Increased solubility of trimethoprim-resistant type S1 DHFR from Staphylococcus aureus in Escherichia coli cells overproducing the chaperonins GroEL and GroES.

Abstract

The production of the trimethoprim-resistant type S1 dihydrofolate reductase (DHFR) from Staphylococcus aureus in Escherichia coli cells overproducing the chaperonins GroEL and GroES is described. The simultaneous overproduction of the chaperonins with DHFR results in an increased solubility of the enzyme. We compare the time course of production of active type S1 DHFR by measuring enzyme activity in cells overproducing or not overproducing the chaperonins.

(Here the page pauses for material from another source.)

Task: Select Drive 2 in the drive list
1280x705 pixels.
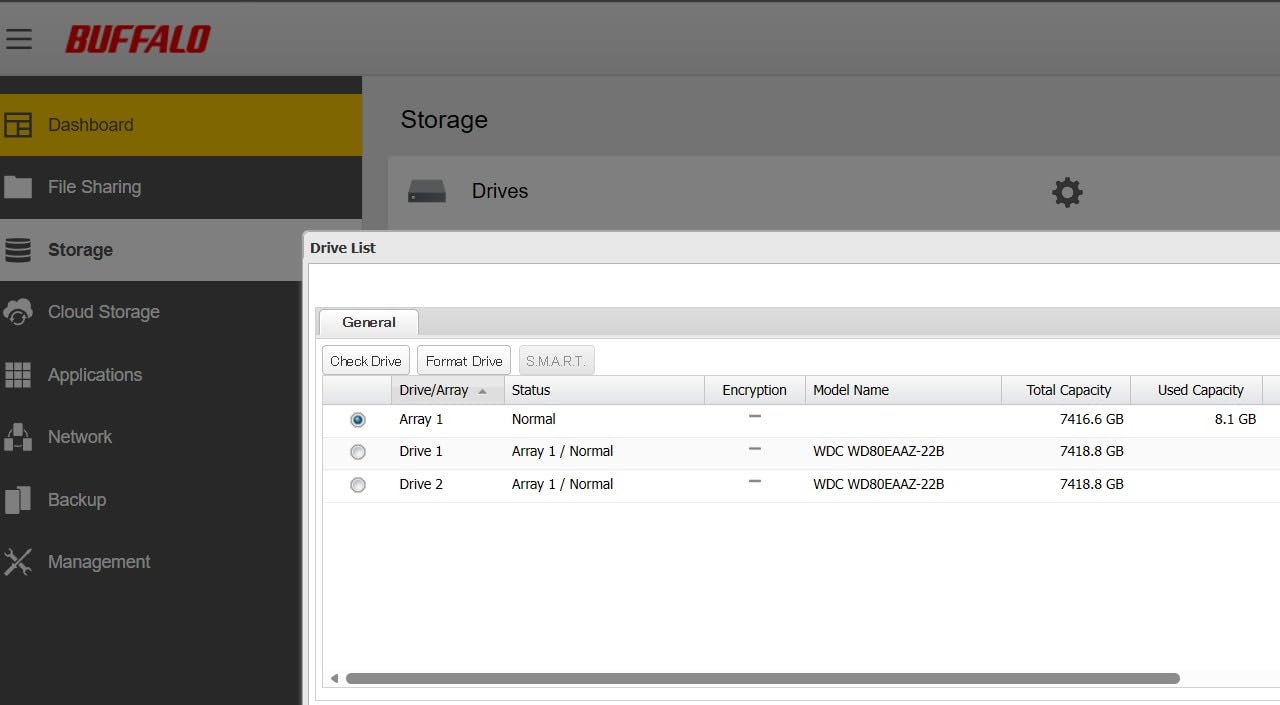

Although co-overproduction of the chaperonins reduces the total production level of type S1 DHFR, the amount of soluble and active DHFR is increased several-fold in comparison with cells producing only DHFR. Thus, the higher concentrations of GroES and GroEL in cells overproducing the chaperonins partially protect DHFR from aggregation, resulting in higher concentrations of soluble and active DHFR in the cell. Furthermore, we also demonstrate that the chaperonins can improve in vitro refolding yields of type S1 DHFR. These results suggest that it is possible to purify suitable amounts of trimethoprim-resistant type S1 DHFR for X-ray crystallographic studies.